The focus of her art, Lin told the City Club audience, is to give people a new way to look at everyday objects and places. She wants people to "look like a child looks", with curiosity and wonder of the way you look at something when it's the first time you've ever seen it. Another fundamental part of her artwork is the concept of time, trying to capture specific moments. She admits water and rivers play a big role in her art as does the concept of terrain. These concepts are particularly apparent in her "Wavefields" which capture a certain moment in a wavy ocean or river by manipulating the terrain.
Lin at a Confluence site in Long Beach, Washington (image courtesy Confluence Project)
Lin began by talking about her last memorial, “What is Missing?”, an innovative monument to the endangered species and landscapes that exist in the world today. "How can we protect something we don't even know is gone?" Lin asked. The project is meant to record the parts of nature we are losing on a daily basis. Instead of a single physical piece of art on a single site, “What is Missing?” is an ongoing series of projects at different sites and includes a website as an integral part of it, as well as a variety of digital media and sculptures and installations.

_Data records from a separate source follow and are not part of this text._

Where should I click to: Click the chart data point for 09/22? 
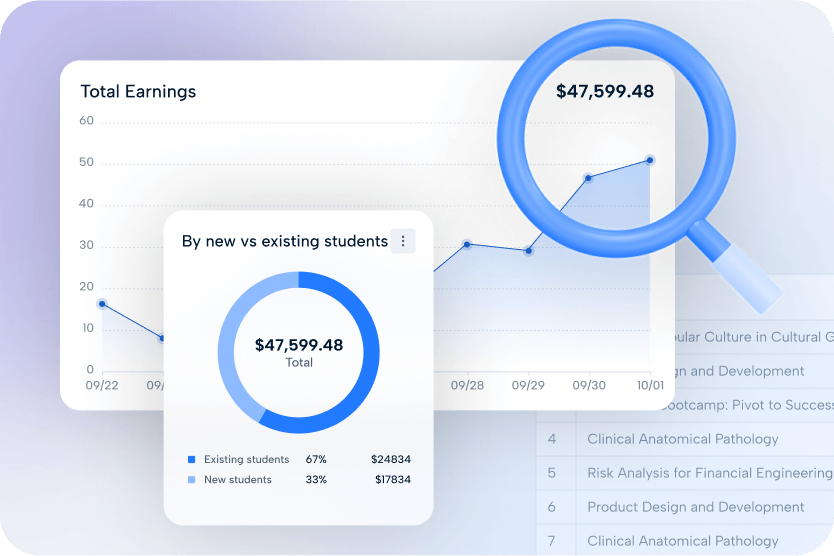102,304
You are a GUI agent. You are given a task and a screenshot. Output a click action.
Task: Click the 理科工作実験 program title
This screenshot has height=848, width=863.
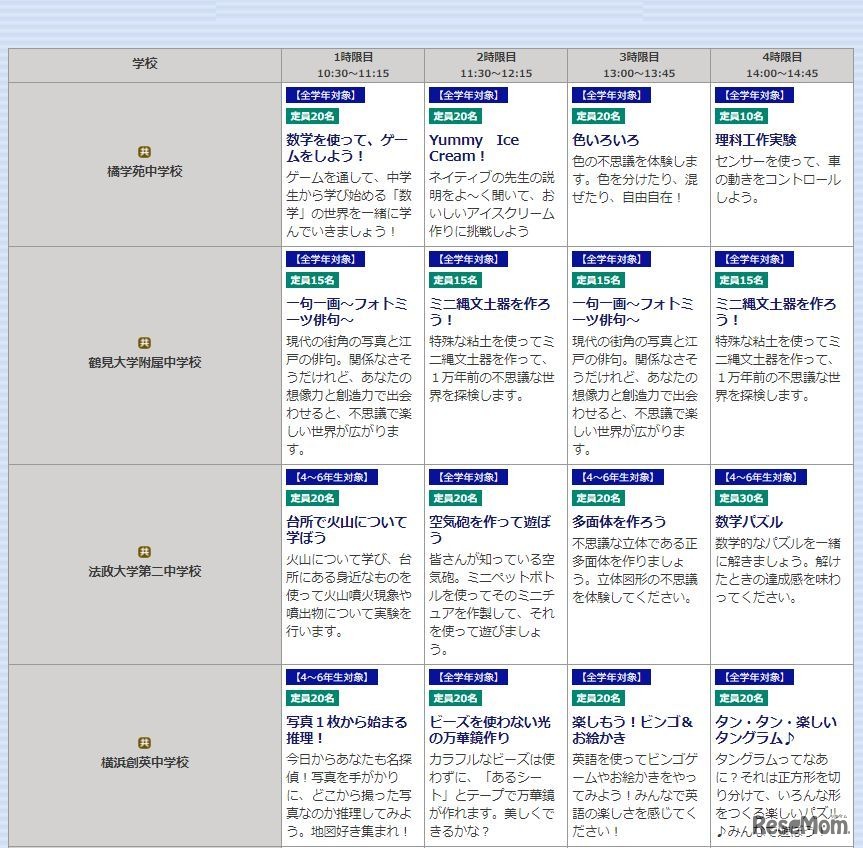coord(757,140)
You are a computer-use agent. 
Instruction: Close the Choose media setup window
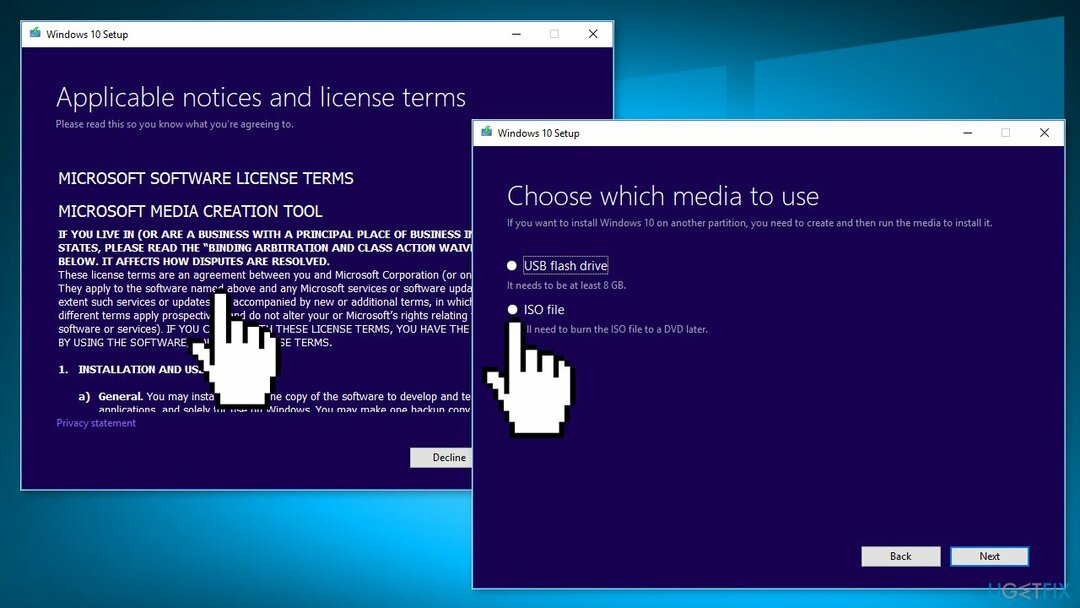1044,133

Lin also talked extensively about Confluence, her series of outdoor installations spanning over 400 miles of the Columbia River and Snake River inspired by the journey of Lewis and Clark and intertwined with the saga of Native Americans of this region. The project consists of six public art sites, five of which have been completed. She spent quite a bit of time talking about the sixth, at Celilo Park, 13 miles east of The Dalles at the site of the former Celilo Falls. Just before Lin’s talk, the Schnitzer family announced a $1 million donation to help facilitate completion of the installation, called the “Celilo Arch.”

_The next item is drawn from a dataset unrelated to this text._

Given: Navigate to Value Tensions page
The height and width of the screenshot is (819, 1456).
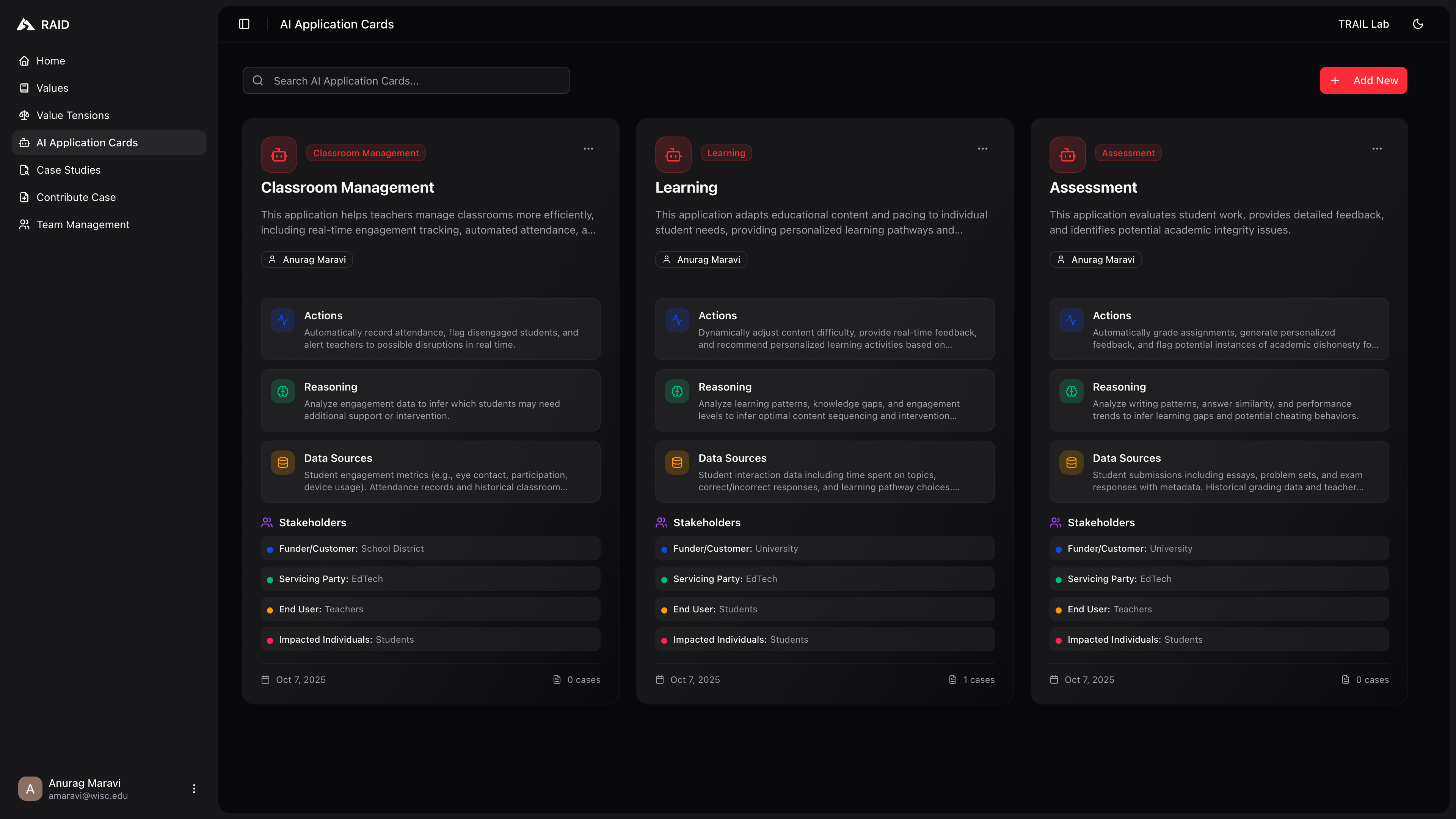Looking at the screenshot, I should coord(72,115).
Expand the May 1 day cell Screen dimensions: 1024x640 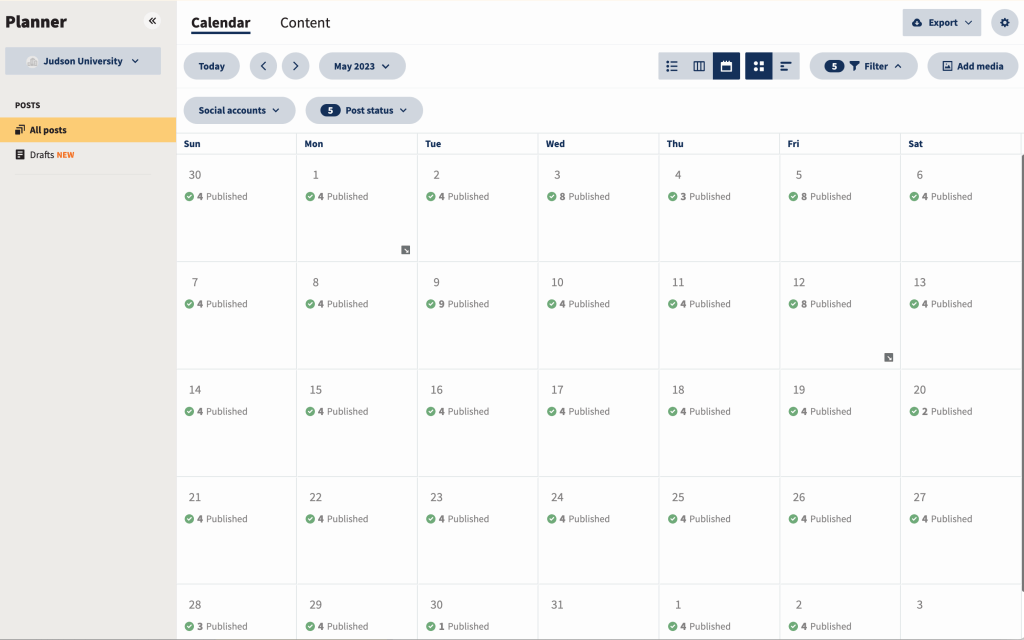(405, 250)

She discussed how that site was a very sacred and important site to the indigenous peoples in the area as a fishing site and how when it was turned into a dam that all that was lost. She showed some heartbreaking before and after images of how the falls were a magnificent example of people existing in harmony with nature and later how the falls and an entire way of life were essentially destroyed when the water was dammed. She said that the people in the area told her to hold off on working on the site because it was too painful. They asked her not to touch it and that it would take seven generations before they could face it. But recently she got a call and she was told that they were ready to work on the site with her. “Celilo Arch” is a sweeping curved platform that ascends slowly from the ground to an elevated level from which people can see the water, and inspired by the fishing platforms used by generations of tribes there to catch migrating salmon.

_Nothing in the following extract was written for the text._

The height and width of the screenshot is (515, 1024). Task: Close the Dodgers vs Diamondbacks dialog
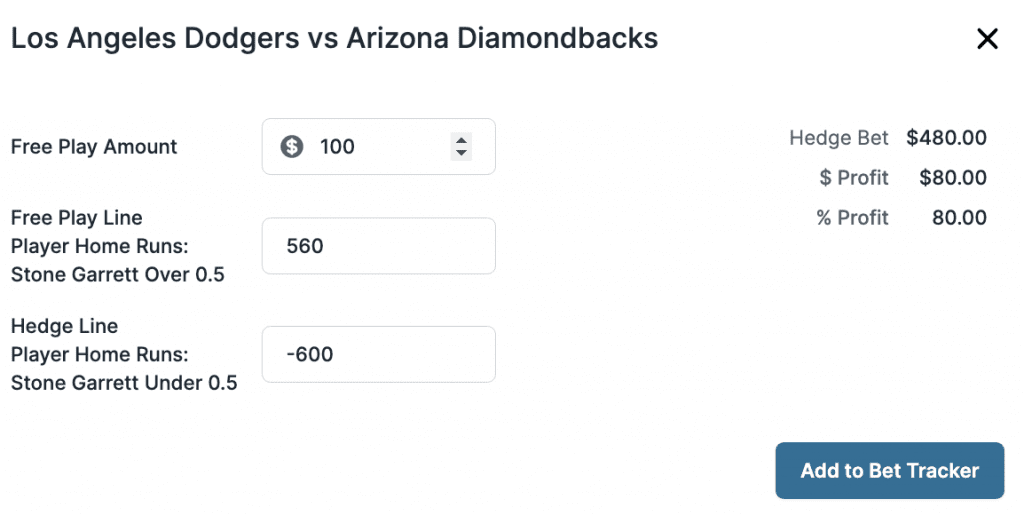987,39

"Confluence Project at Celilo Park" (video courtesy Confluence Project)
Lin's work has always spoken to the wounds that humankind has perpetrated to the planet and to each other. Though her memorials, landscape installation projects and sculptures are heavy with meaning and sorrow of what has gone past, they also embody hope for the future. "If we give it a chance, we can help restore nature," Lin declared. Her aim is not so much to dwell on the errors of the past, but for us to heal from our wounds, learn from our mistakes and do better in the future.
“The fact that we could have a conversation is part of what the Confluence Project stands for,” Lin added. “Sometimes it is not the physical building that counts. It’s about the ideas, dialogue and discussion that has taken place.”
Though Lin was in Portland to talk, her design work could be coming to the Rose City. Developer Jordan Schnitzer, whose family made the $1 million donation, has discussed with Lin the possibility of participating in the Centennial Mills redevelopment project, perhaps by designing a pedestrian bridge over Naito Parkway.
Taz Loomans is a Portland architect and writer who publishes the Blooming Rock blog.